### GIVEN RECORDS
= = = =

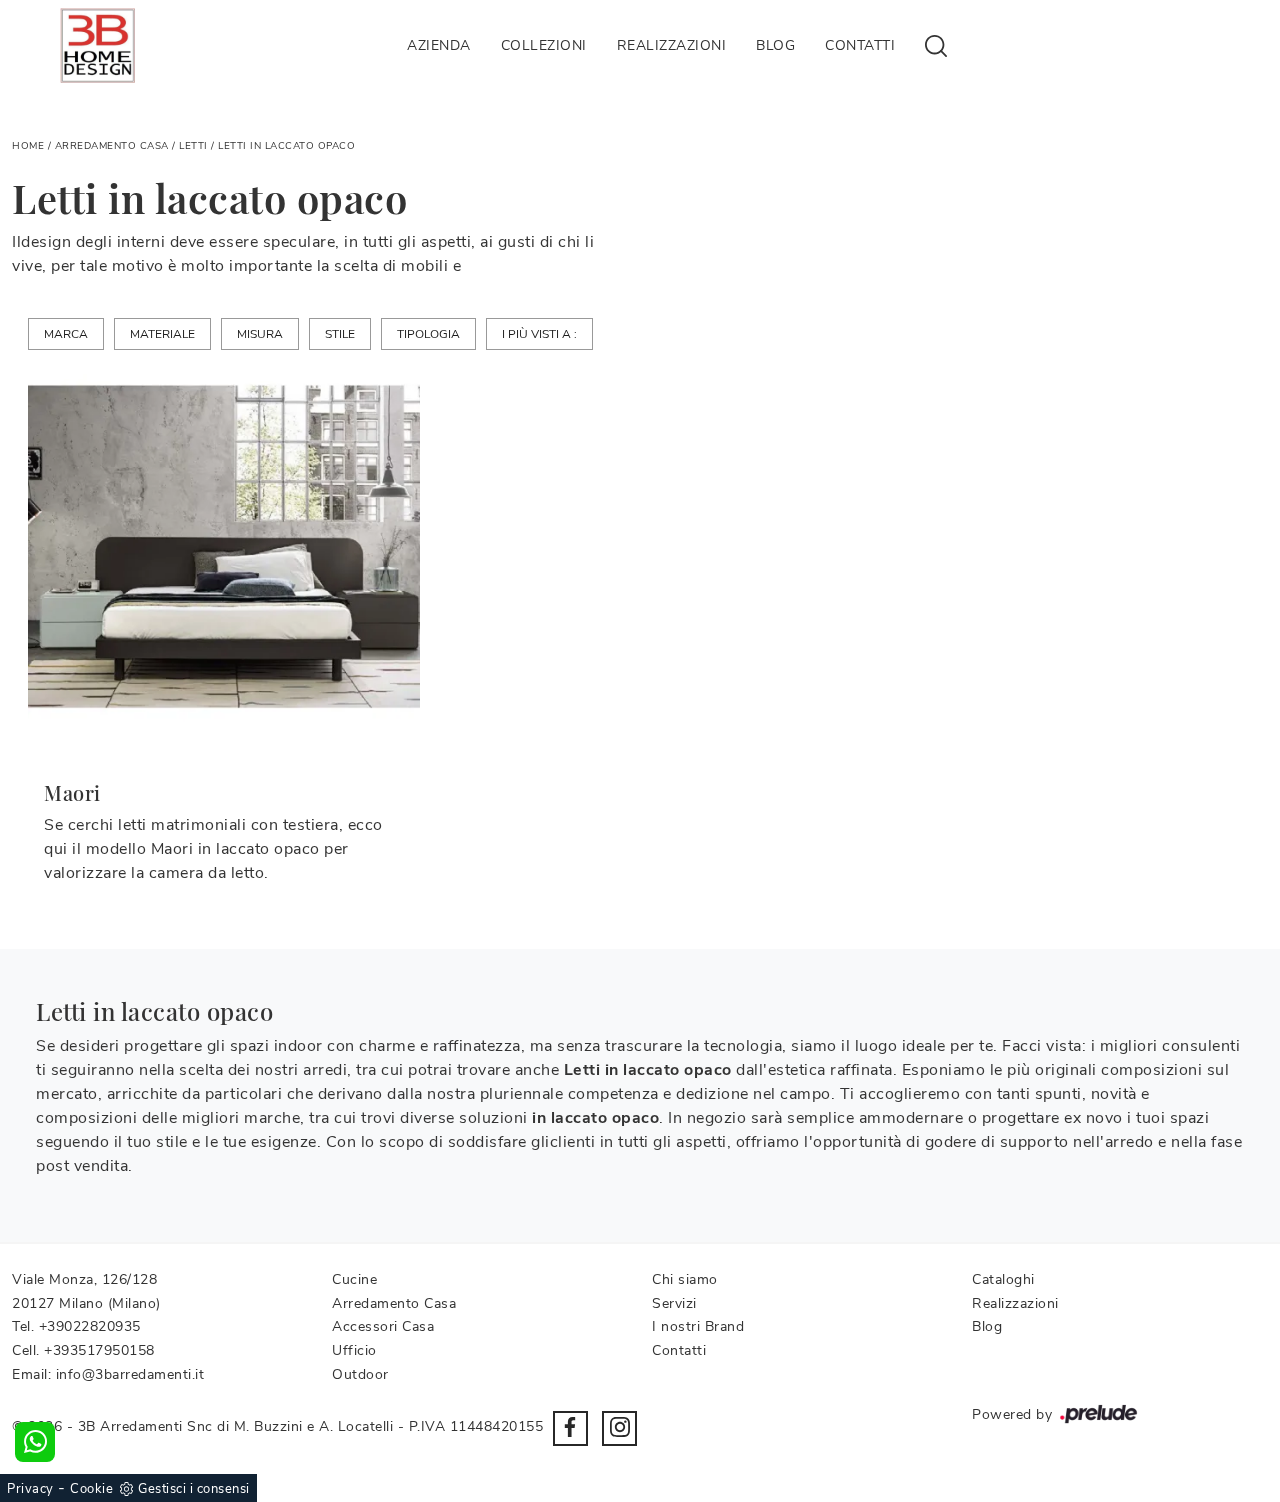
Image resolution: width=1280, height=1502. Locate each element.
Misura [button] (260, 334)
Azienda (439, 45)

= = = =

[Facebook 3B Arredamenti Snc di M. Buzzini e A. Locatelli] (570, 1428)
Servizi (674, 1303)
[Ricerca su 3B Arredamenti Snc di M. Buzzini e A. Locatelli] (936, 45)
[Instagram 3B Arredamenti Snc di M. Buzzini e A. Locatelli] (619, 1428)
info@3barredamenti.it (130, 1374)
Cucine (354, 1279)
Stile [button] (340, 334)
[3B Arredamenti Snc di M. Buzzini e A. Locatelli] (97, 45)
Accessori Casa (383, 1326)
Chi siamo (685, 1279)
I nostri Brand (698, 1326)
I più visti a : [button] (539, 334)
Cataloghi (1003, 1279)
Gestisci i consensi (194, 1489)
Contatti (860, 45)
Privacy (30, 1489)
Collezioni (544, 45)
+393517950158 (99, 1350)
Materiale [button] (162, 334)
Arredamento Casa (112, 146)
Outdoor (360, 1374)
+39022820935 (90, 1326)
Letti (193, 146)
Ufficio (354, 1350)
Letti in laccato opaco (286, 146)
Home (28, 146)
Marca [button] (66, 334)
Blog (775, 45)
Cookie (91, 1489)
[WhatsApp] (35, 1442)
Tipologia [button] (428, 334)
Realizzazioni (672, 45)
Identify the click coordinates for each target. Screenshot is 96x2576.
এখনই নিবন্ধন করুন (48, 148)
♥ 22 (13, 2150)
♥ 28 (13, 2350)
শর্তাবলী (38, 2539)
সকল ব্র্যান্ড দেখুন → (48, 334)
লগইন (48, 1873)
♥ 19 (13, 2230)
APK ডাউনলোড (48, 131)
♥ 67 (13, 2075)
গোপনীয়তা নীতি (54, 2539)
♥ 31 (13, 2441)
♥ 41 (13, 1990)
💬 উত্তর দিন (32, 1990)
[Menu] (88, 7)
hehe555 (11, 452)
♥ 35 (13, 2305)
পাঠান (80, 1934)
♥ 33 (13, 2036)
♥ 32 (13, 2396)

= = = =

### YOUR INSTRUCTIONS
Print the lines above from the one with "Image resolution: width=1280, height=1502." through the one with "Azienda (439, 45)", both included, exactly as written and nothing more.

### SOLUTION
Image resolution: width=1280, height=1502. Locate each element.
Misura [button] (260, 334)
Azienda (439, 45)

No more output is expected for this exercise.